We apply the selected existing algorithms on the simulated data; the parameters of each algorithm are selected in the way that has been suggested in the respective paper. Specifically, HITON-PC is applied with a significance level of 5 percent used in the G2 test of statistical independence and degrees of freedom set according to reference 14 cited in the paper of HITON-PC [47]. IAMB and its variants are applied with the significant level set to be 5 percent. GS is applied using the default value of 0.05 in its algorithm. SC is applied using the Bayesian scoring heuristic and the maximum number of parents chosen for the SC algorithm to be 5 and 10 (the one with better performance is kept and its corresponding result is presented). TC and TC-bw are applied by setting parameter α = 2/(p(p – 1)) as suggested and adopted in the paper [40]. There is no free parameter in L1MB-DAG.
In applying the proposed SBN, λ1 is selected by BIC (i.e., a step search is employed to find the λ1 that produces the minimum BIC value). Following Theorem 1, λ2 is set to be 10[(n – 1)2p/ λ1 – λ1], which empirically guarantees a DAG to be learned. Furthermore, note that the optimization problem in (2) is nonconvex, so a good initial value for B would be helpful. We tried various options and found that a good initial value can be the output from Stage 1 of the two-stage approaches (i.e., the potential parent set). Specifically, in our experiments we set the initial value to be the output from Stage 1 of L1MB, which is a parameter-free algorithm that can be easily assembled with SBN.

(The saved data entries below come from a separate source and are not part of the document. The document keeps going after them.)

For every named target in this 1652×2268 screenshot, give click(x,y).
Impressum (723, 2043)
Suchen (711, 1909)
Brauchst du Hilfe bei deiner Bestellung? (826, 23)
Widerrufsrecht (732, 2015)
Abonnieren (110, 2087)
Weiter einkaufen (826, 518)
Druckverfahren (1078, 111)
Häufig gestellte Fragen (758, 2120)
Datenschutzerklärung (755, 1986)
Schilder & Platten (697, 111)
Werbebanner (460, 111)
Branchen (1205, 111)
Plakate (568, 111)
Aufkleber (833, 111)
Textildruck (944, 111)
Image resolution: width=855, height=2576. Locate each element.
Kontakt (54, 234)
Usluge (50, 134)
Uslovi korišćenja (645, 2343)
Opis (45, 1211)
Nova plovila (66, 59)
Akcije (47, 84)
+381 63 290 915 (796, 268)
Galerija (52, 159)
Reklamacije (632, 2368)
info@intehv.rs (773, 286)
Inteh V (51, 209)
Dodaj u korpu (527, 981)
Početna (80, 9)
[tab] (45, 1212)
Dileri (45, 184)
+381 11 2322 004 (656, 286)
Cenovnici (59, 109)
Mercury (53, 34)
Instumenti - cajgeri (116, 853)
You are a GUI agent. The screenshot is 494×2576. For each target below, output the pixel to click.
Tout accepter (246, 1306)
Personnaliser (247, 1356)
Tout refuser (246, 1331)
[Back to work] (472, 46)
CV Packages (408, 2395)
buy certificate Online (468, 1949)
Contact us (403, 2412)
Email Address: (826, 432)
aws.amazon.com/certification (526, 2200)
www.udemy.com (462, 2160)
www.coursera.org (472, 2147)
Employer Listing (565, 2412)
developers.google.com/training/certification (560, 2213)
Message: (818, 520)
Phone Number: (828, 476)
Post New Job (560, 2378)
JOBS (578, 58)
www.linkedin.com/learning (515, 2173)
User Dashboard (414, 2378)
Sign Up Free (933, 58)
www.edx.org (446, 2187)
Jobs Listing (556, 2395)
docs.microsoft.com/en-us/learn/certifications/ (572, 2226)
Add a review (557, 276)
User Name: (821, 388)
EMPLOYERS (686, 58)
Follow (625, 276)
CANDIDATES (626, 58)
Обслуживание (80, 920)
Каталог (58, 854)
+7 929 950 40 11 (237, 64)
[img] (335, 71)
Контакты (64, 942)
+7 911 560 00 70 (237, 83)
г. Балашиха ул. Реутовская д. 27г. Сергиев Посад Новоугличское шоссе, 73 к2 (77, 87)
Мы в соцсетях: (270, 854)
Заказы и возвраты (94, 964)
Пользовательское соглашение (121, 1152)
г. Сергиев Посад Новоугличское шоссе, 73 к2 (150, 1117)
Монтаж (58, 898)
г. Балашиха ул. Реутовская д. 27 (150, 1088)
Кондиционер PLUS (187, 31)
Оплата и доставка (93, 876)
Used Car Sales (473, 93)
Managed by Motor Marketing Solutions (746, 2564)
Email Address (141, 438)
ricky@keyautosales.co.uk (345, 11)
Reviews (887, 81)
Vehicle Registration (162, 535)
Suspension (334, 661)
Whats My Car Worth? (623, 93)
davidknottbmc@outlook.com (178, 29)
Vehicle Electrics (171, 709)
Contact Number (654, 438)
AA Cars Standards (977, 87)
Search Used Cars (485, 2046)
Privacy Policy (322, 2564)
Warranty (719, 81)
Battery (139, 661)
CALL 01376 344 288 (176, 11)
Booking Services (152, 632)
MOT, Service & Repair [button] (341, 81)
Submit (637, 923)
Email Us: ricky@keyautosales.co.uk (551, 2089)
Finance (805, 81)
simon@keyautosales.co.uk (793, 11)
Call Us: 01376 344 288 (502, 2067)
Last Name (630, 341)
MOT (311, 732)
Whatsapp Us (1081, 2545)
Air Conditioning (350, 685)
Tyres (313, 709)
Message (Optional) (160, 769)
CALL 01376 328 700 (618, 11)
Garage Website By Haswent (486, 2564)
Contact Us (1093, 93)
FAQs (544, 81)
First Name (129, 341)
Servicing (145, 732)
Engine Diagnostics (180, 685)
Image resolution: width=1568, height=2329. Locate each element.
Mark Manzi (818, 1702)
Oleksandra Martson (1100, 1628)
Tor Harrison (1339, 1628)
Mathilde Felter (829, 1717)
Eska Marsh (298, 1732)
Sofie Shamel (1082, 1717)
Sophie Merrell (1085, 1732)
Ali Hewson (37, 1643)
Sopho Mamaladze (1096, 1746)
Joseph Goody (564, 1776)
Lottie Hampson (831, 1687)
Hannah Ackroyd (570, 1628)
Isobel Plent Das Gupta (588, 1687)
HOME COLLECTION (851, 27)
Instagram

The results averaged over 100 repetitions are shown in Figs. 7a, 7b, and 7c. The X-axis records the 10 selected algorithms and the proposed SBN (the last one). The Y -axis of each figure in Figs. 7a, 7b, and 7c is a different performance measure, i.e., the frequency for X1 being identified as a parent of Xi, i = 2, …, 7, in (a), the ratio of the number of correctly identified arcs in the learned BN to the number of arcs in the true BN in (b), and the ratio of the total learning error in the learned BN (false positives plus false negatives) to the number or arcs in the true BN in (c). Note that Fig. 7a focuses on the arcs between X1 and Xi, i = 2, … 7, in order to demonstrate Theorem 2 (i.e., because the MB of Xi includes not only parent X1 but also six children, the coefficient of the arc between parent X1 and Xi may be underestimated so that X1 may not be included in the MB identified in Stage 1 of the competing algorithms). The observation from Fig. 7a is consistent with this theoretical explanation, which shows that the competing algorithms do not perform as well as SBN. Figs. 7b and 7c are performance measures defined on all arcs. They also show SBN’s better performance.
Fig. 7.
(a) Frequency of X1 being identified as a parent of Xi, i = 2, …, 7; (b) ratio of number of correctly identified arcs in learned BN to number of arcs in true BN; (c) ratio of total learning error in learned BN (false positives plus false negatives) to number of arcs in true BN.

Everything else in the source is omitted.